Wellington - British and Irish Lions coach Warren Gatland says maintaining team harmony is a priority as he seeks to engineer a historic Test series win over the world champion All Blacks.
Gatland, who organised choir practice to help players bond before they set off for New Zealand, said he needed to avoid internal divisions in his 41-man squad.
On past tours, players from the composite team have split along national lines, forming cliques from England, Wales, Ireland and Scotland.
They have also been informally separated into Test players and those who are regarded as second stringers destined to appear only in mid-week tour matches.
Gatland said all his players would be treated equally and he did not want to repeat the mistakes of the Graham Henry-coached tour of Australia in 2001, which became riven by tensions.
"It's about giving everyone an opportunity and keeping harmony within the squad, that's paramount for these guys at the moment," the New Zealander said.
"I know from the players who were involved with Graham Henry in 2001 -- he lost half the team on day one because he went 'you guys over here, and you guys over there'. The players knew straight away, 'well, that's the Test side and we're just making up the numbers'."
Gatland said he would not play favourites when it came to Test selection.
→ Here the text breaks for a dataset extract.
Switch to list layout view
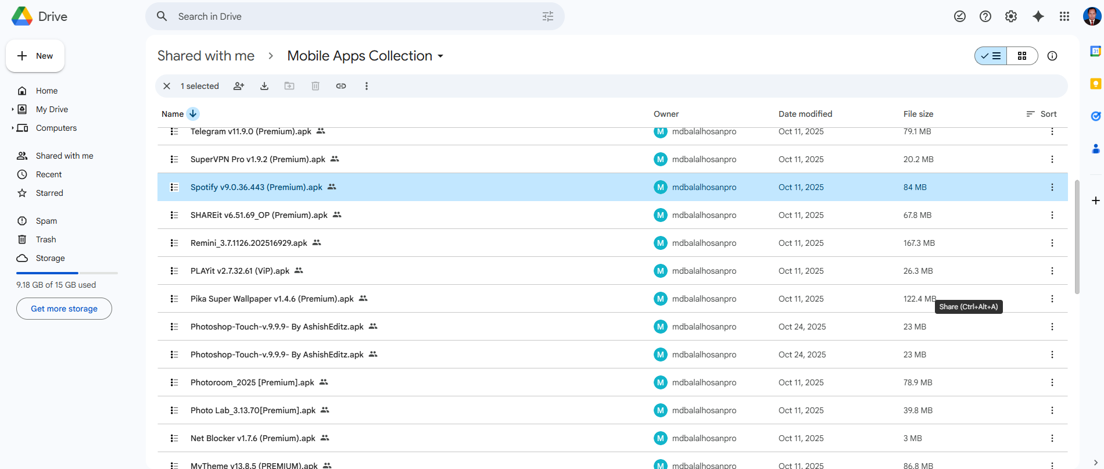1104x469 pixels. coord(991,56)
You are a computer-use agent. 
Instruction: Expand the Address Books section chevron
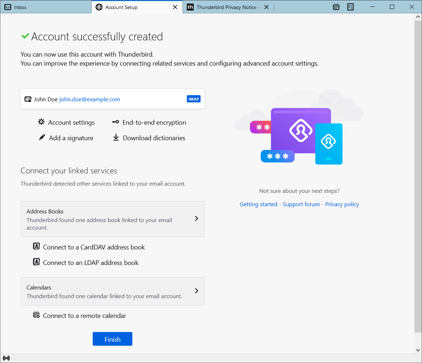click(196, 218)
"I think it's important that these guys feel they're putting themselves in the shop window, that they've got a chance to prove themselves and with a little bit of luck they're in contention for the Test," he said.
Gatland, a former All Black hooker, personally witnessed the impact of internal ructions on the Lions when he played against them for provincial side Waikato in 1993.
Many of the Lions' second stringers, disheartened by their lack of Test prospects, had gone into party mode, drinking heavily and treating the tour as a holiday.
The result was a 38-10 humiliation for the Lions, with Gatland scoring one of Waikato's five tries.